4. Using Another User
Since we have lost the password for the admin user, let’s create a new user with the root privileges. We’ll use this new user to reset the old user’s password from the Jenkins console.
At last, we’ll clean up all the configurations and the new user that we created.
4.1. Enable Signup
By default, Jenkins provides the signup option during initial installation. Let’s enable this by setting the disableSignup attribute in the main config.xml (/var/lib/jenkins/config.xml OR ~/.jenkins/config.xml) file to false:
<disableSignup>false</disableSignup>
4.2. Create New Root User
Let’s now restart the Jenkins server and access the Jenkins console. This time, we’ll find a link to create a new account on the Jenkins login page.
Let’s first signup for a new user (myuser) from the Jenkins console. Then attach admin privileges to this user by updating the main config.xml file:
<roleMap type="globalRoles">
<role name="admin" pattern=".*">
<permissions>
...
</permissions>
<assignedSIDs>
<sid>myuser</sid>
</assignedSIDs>
</role>
<roleMap/>
Here, we have added the newly created user around the sid tag inside the assignedSIDs tag. Now restart the Jenkins server.
4.3. Update the Password
Let’s log in with the new user (myuser) and head over to Manage Jenkins > Manage Users. Now select the user (root) for which we wish to update the password and update the password.
Let’s now save and apply the changes. This will successfully update the password of the user that we lost previously.
4.4. Clean Up
Once we have recovered the password, let’s clean up everything. First, we’ll remove the newly created user, myuser. To do so, log in with the admin user for which we just recovered the password. Then, go to Manage Jenkins > Manage Users and delete the user that we created earlier.
Secondly, we need to delete the user entry from the assignedSIDs tag in the config.xml file. Finally, disable the signup functionality by setting back the disableSignup flag to true.
This solution does not cause any harm to Jenkins’s security. It is helpful when users are managed using the role-based mechanism using the Role-based Authorization Strategy plugin.

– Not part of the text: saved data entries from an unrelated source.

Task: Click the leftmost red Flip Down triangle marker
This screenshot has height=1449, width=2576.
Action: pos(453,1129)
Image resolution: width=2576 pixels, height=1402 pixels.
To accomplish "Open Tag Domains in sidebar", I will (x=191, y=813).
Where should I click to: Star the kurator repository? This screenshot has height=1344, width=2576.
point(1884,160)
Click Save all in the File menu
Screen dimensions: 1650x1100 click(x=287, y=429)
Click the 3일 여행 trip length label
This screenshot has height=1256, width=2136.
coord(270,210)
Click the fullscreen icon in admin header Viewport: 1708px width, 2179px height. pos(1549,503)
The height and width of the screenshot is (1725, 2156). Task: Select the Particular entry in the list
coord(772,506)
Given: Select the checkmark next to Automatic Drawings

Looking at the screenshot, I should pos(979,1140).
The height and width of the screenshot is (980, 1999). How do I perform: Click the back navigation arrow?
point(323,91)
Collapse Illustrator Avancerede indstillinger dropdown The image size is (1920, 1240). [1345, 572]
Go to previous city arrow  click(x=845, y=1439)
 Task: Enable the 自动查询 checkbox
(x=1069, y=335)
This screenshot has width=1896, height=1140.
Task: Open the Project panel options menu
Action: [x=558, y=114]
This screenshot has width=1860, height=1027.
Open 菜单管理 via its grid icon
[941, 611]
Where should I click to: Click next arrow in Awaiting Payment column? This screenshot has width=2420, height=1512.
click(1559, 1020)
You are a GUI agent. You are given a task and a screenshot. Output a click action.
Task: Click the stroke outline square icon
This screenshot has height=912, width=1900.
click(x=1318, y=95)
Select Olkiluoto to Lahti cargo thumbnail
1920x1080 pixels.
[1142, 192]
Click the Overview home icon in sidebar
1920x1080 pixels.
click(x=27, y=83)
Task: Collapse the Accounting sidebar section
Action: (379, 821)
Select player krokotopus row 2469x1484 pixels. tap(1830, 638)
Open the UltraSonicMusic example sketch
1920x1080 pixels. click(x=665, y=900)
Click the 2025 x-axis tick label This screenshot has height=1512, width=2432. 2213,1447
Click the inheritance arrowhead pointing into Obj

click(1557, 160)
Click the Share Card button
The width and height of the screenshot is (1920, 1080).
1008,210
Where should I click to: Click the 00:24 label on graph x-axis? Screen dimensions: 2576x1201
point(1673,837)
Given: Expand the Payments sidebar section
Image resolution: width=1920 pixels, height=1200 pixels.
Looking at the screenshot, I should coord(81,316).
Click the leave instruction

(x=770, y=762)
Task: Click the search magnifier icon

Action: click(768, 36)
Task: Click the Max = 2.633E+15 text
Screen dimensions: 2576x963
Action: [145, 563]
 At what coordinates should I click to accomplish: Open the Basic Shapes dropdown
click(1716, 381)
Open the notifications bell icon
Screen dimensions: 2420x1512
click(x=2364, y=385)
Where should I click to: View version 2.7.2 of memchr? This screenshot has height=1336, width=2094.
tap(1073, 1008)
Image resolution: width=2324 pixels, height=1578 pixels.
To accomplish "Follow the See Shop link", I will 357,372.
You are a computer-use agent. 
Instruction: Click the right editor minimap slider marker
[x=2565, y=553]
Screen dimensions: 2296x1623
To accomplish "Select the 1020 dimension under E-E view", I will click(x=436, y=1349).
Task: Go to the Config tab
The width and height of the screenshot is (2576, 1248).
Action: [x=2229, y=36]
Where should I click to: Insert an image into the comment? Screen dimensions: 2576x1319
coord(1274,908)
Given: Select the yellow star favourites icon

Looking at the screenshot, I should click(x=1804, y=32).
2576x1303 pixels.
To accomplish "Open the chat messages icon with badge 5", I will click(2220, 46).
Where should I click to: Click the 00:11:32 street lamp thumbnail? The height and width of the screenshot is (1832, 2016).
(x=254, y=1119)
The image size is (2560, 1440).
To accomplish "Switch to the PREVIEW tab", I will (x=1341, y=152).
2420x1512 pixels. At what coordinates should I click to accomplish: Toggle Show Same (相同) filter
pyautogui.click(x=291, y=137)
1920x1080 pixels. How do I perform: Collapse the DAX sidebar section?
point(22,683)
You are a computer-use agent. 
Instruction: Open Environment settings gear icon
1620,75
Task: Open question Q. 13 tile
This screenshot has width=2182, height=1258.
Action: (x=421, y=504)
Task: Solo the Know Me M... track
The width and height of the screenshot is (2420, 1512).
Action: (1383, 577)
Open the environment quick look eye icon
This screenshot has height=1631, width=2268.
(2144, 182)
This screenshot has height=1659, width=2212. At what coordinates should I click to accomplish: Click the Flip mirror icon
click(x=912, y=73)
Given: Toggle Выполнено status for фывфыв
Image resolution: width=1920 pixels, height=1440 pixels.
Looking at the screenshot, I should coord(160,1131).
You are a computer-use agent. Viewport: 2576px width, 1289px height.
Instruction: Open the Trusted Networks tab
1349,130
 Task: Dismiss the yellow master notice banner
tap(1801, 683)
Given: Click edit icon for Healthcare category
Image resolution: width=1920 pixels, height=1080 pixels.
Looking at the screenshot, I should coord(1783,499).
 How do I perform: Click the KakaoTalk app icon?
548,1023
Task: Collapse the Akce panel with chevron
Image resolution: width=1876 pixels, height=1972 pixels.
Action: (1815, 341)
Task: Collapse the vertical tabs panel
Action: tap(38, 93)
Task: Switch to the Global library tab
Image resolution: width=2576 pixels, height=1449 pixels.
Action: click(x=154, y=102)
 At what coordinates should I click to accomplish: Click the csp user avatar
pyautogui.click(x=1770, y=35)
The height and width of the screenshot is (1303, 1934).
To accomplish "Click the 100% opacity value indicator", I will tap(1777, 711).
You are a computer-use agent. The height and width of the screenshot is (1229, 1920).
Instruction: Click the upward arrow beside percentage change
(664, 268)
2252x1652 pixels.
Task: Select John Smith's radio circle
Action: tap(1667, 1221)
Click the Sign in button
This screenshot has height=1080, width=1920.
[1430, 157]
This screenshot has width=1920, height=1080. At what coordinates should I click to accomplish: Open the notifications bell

5. Delete the Configurations
If none of the above methods works due to some reason, we can delete the configurations attributes/file. It will disable the security for all the Jenkins users. Therefore, this is not a recommended way to get the job done.
5.1. Delete Configuration Attributes
We can delete the useSecurity and authorizationStrategy security attributes from config.xml to disable the security settings in Jenkins:
$ sudo ex +g/useSecurity/d +g/authorizationStrategy/d -scwq /var/lib/jenkins/config.xml
Let’s restart the Jenkins server. Once we have access to Jenkins, we can re-enable security from the Configure Global Security page on the Jenkins console.
5.2. Delete Configuration File
We can also delete the Jenkins config.xml file to disable the security:
$ rm -f /var/lib/jenkins/config.xml
Note that all the configuration changes previously made will be discarded and the default configuration file will be loaded.
Again, we need to restart the Jenkins server for the changes to take effect.
6. Conclusion
In this article, we went through different approaches to regain access to the Jenkins console after losing the password.
First, we looked into a way to disable the security completely. This will also affect other users. Therefore it is not recommended.
Further, we reset the password by overriding the hash in the Jenkins config.xml file and by creating another admin user. This is a perfect way to solve the problem without hindering any other aspects of Jenkins.
Finally, we deleted the Jenkins configuration security-related properties and files to disable the security.